# Upclose with a Freddy



## AKSkirmish (Jun 24, 2005)

Upclose with my big guy-
Roughly 11 to 12 inch of pure A-hole :nod:


----------



## Plowboy (Apr 9, 2008)

Cool looking fish and great camera work as always AK

Now what kind of fish is this?


----------



## AKSkirmish (Jun 24, 2005)

Plowboy said:


> Cool looking fish and great camera work as always AK
> 
> Now what kind of fish is this?


Fredrichstalli (sp)-









Here body shot for ya-

View attachment 179282


----------



## His Majesty (Apr 5, 2005)

thats one hell of a fish. looks beautiful. thanks for sharing


----------



## Moondemon (Dec 9, 2006)

Wow.. that's a nice fish.

i don't know anything about them.. do they grow big ?


----------



## AKSkirmish (Jun 24, 2005)

Thanks-
I'm not sure on Size when fully grown....Mixed emotions out their about them...


----------



## Gordeez (Sep 21, 2003)

That first shot is good man.
Good looking fish. Almost remindss me of a managuense. (This guys Favoite fish)


----------



## Murphy18 (Oct 17, 2008)

Very nicely done AK!!

Love that first pic


----------



## AKSkirmish (Jun 24, 2005)

Gordeez said:


> Very nicely done AK!!
> 
> Love that first pic


Appreciated Murphy


----------



## nameless (Oct 17, 2006)

Great pictures AK, and a very good looking fish...


----------



## philbert (Mar 8, 2007)

that close up is great


----------



## AKSkirmish (Jun 24, 2005)

Appreciated guys...


----------



## gtc (Nov 5, 2008)

Nice!!


----------



## AKSkirmish (Jun 24, 2005)

Thanks


----------



## massabsamurai (Mar 12, 2009)

you got some great talent and special skills! Awesome pics AK. keep it up


----------



## AKSkirmish (Jun 24, 2005)

Appreciated greatly....

I'll be posting more later this week


----------



## hyphen (Apr 4, 2004)

you've got some big boys. i'd like to see a tank shot some time.


----------



## No0dles (Dec 16, 2003)

hyphen said:


> you've got some big boys. i'd like to see a tank shot some time.

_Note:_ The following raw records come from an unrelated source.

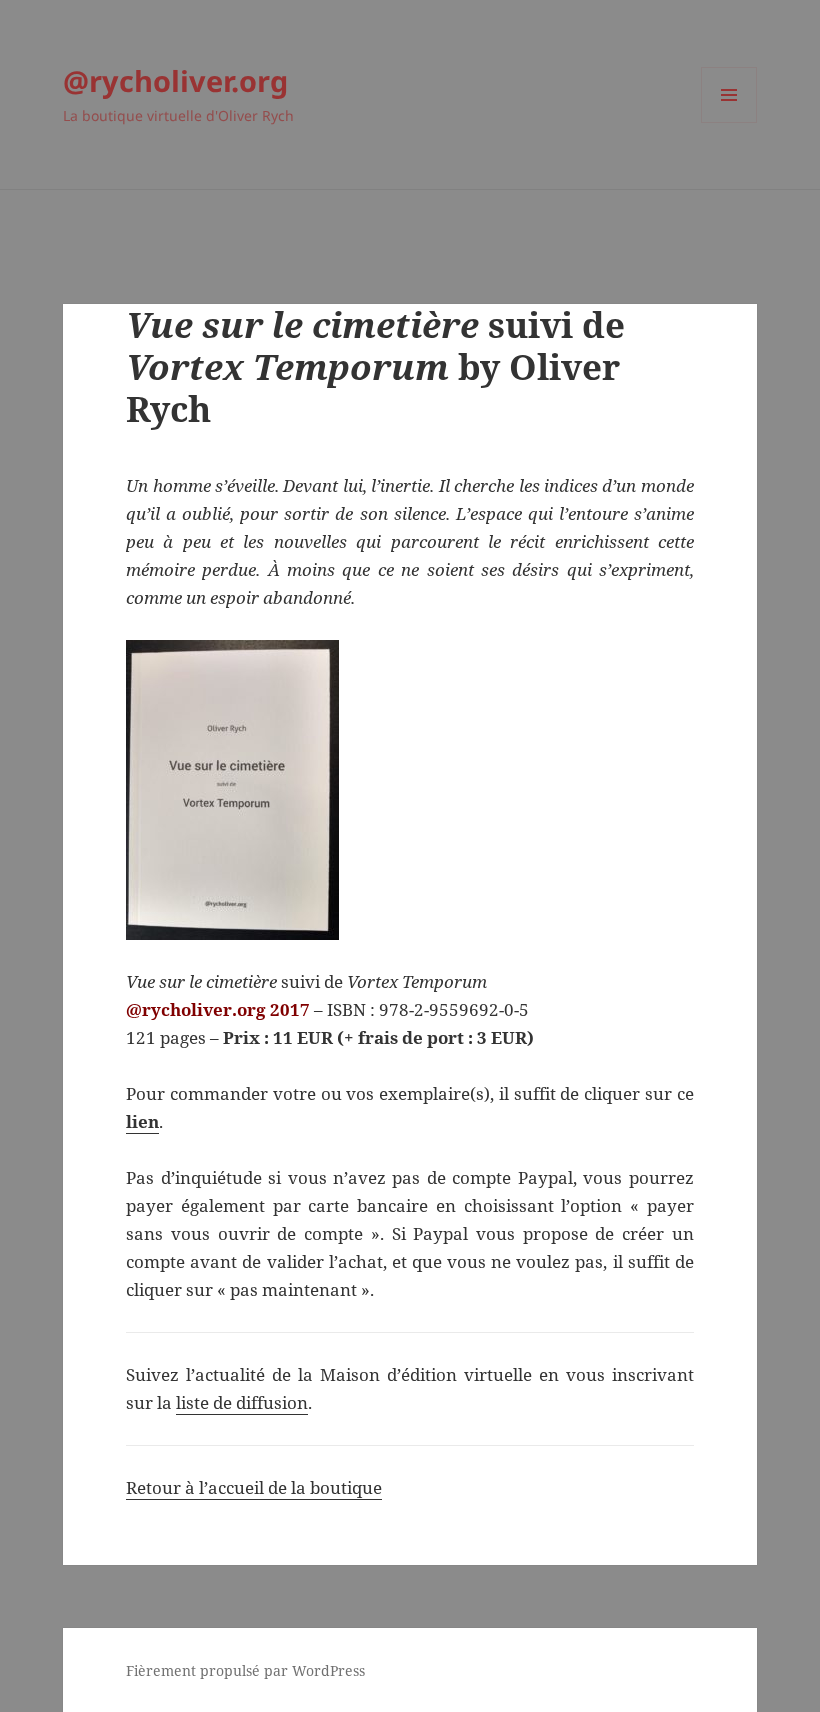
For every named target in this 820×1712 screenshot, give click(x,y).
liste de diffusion (242, 1402)
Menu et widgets (729, 122)
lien (142, 1121)
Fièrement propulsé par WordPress (245, 1670)
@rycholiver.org (175, 80)
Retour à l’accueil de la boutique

yeah, you got some nice fish and all big and healthy lookin


----------



## AKSkirmish (Jun 24, 2005)

hyphen said:


> you've got some big boys. i'd like to see a tank shot some time.

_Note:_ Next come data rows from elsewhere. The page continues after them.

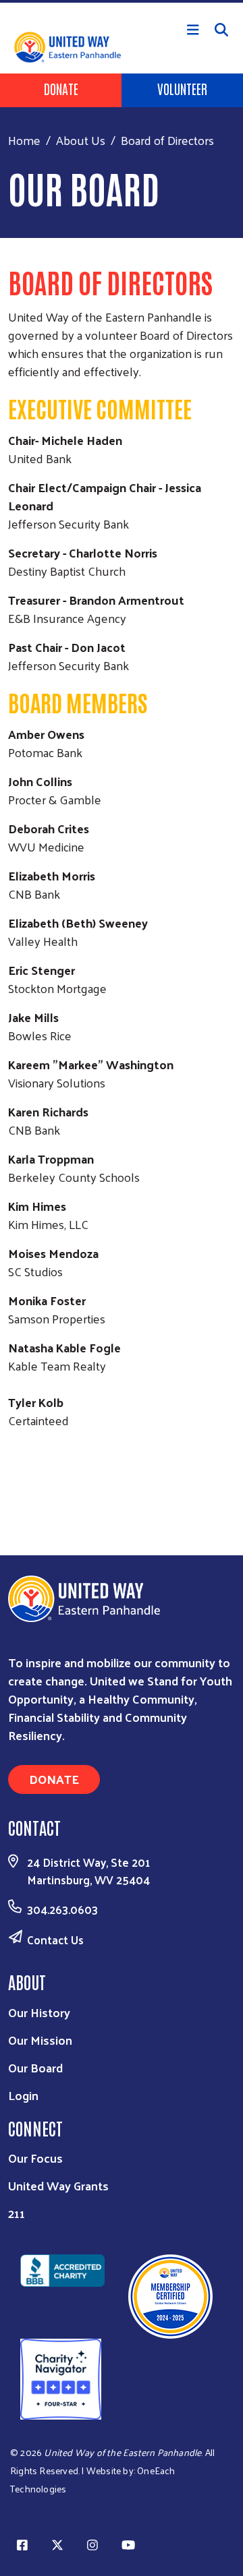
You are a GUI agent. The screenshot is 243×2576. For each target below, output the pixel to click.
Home (24, 140)
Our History (39, 2012)
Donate (61, 88)
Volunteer (182, 88)
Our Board (35, 2067)
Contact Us (55, 1939)
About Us (80, 140)
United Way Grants (58, 2185)
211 (16, 2213)
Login (23, 2095)
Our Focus (35, 2157)
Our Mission (40, 2039)
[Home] (121, 1)
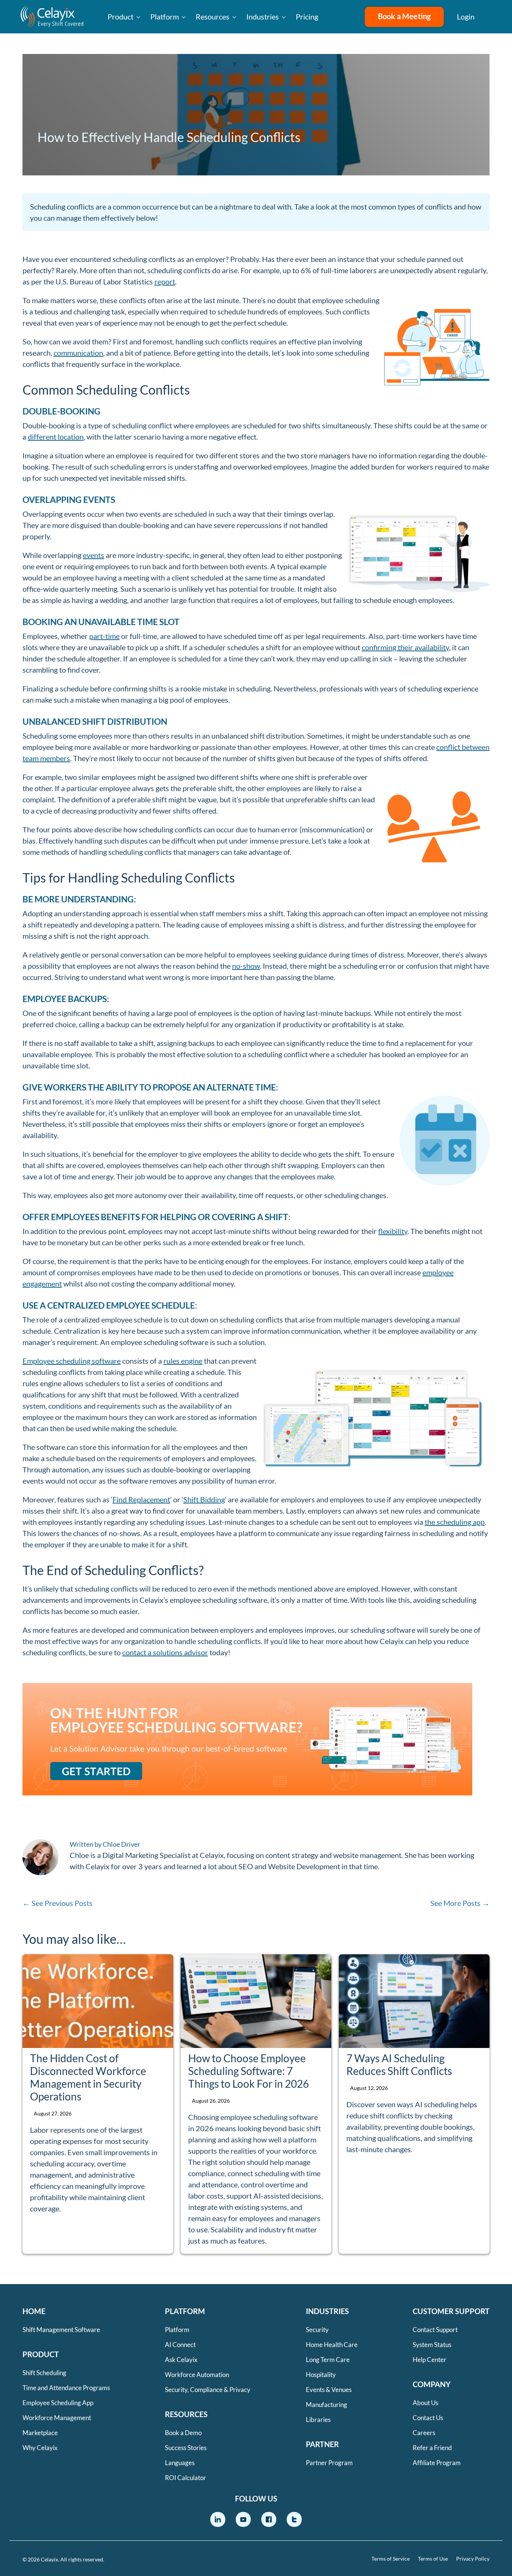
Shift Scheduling (44, 2373)
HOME (33, 2311)
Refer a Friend (432, 2448)
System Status (432, 2345)
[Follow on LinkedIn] (217, 2519)
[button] (493, 17)
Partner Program (329, 2463)
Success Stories (186, 2448)
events (93, 555)
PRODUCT (40, 2354)
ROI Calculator (185, 2478)
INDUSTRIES (327, 2311)
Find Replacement (141, 1499)
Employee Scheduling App (57, 2403)
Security (317, 2330)
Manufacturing (326, 2404)
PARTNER (322, 2444)
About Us (425, 2403)
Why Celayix (40, 2448)
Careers (424, 2433)
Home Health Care (332, 2345)
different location (56, 436)
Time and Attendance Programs (66, 2388)
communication (78, 352)
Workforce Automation (197, 2375)
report (164, 281)
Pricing (307, 16)
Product (120, 16)
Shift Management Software (61, 2330)
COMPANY (432, 2384)
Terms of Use (433, 2559)
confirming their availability (405, 647)
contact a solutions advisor (165, 1652)
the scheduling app (455, 1521)
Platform (164, 16)
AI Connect (180, 2345)
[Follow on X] (294, 2519)
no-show (246, 965)
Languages (180, 2463)
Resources (212, 16)
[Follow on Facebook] (268, 2519)
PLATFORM (185, 2311)
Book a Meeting (404, 16)
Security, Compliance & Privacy (207, 2389)
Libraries (318, 2419)
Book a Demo (183, 2433)
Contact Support (435, 2330)
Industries (262, 16)
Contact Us (428, 2418)
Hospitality (321, 2375)
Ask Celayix (181, 2360)
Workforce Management (56, 2418)
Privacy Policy (473, 2559)
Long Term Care (328, 2360)
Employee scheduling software (71, 1360)
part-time (104, 635)
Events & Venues (329, 2389)
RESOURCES (186, 2414)
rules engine (182, 1360)
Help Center (429, 2360)
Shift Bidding (204, 1499)
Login (466, 16)
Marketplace (40, 2433)
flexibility (392, 1231)
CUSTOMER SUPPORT (451, 2311)
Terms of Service (390, 2559)
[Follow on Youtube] (243, 2519)
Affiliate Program (437, 2463)
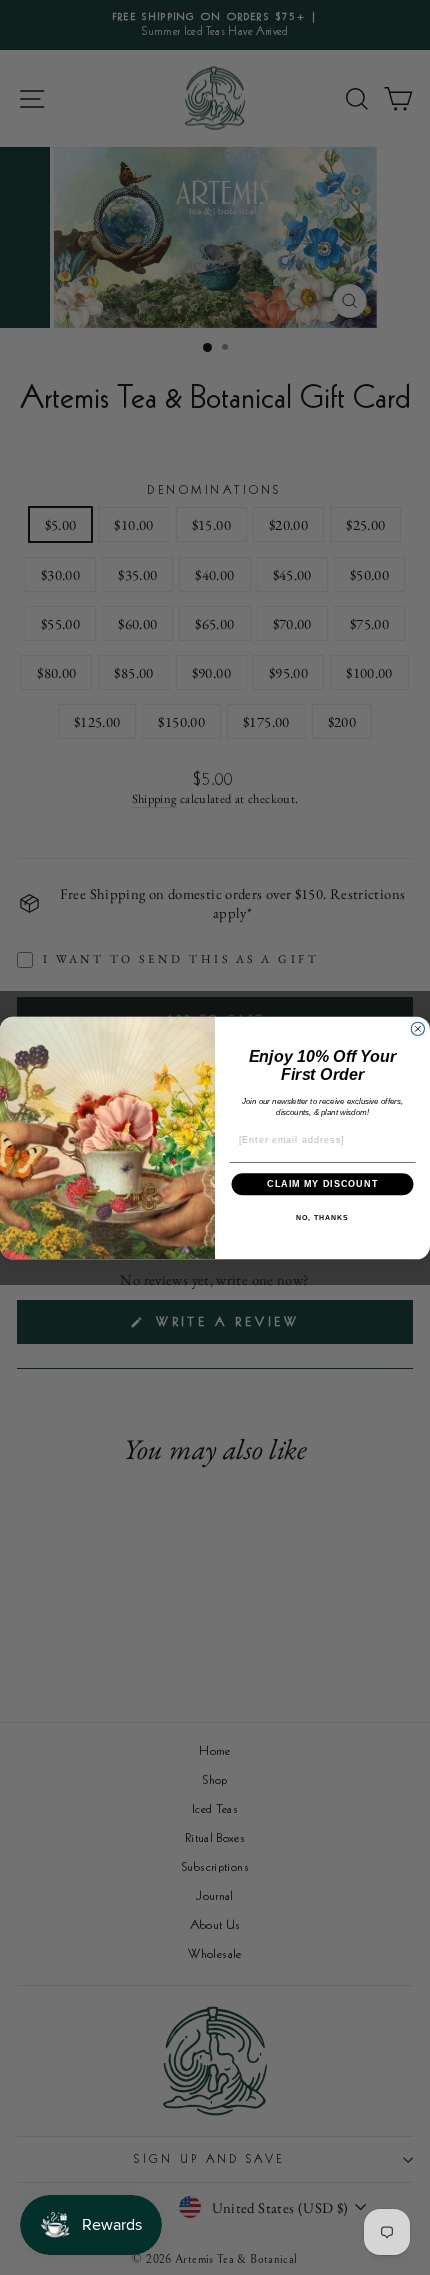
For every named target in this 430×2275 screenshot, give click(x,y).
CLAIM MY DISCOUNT (322, 1183)
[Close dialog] (417, 1028)
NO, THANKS (322, 1217)
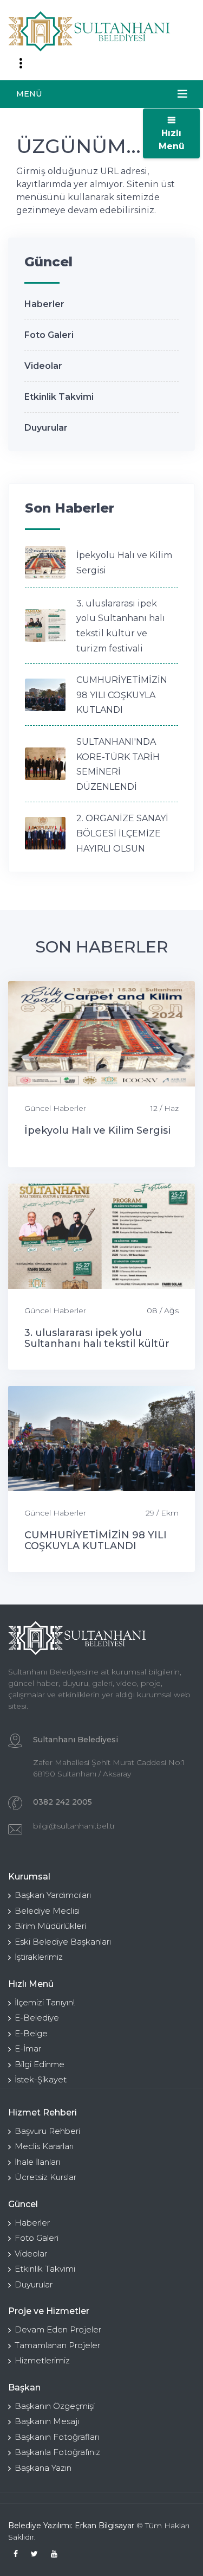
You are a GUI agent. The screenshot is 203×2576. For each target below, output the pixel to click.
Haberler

yeah, you got some nice fish and all big and healthy lookin








[/quote]

Thanks-

I got a beautiful reef tank as well that I keep

I have gotten rid of most of my fish as of late though-Broke down almost all my tank and will be down to only two tanks-My 500 gal and my 72 bowfront reet tank...


----------



## hyphen (Apr 4, 2004)

yeah, you DEFINITELY need a tank shot.


----------



## AKSkirmish (Jun 24, 2005)

hyphen said:


> yeah, you DEFINITELY need a tank shot.


Soon-
Should be pretty impressive....Hopefully...Gotta work on a nice decor scheme for it pretty soon.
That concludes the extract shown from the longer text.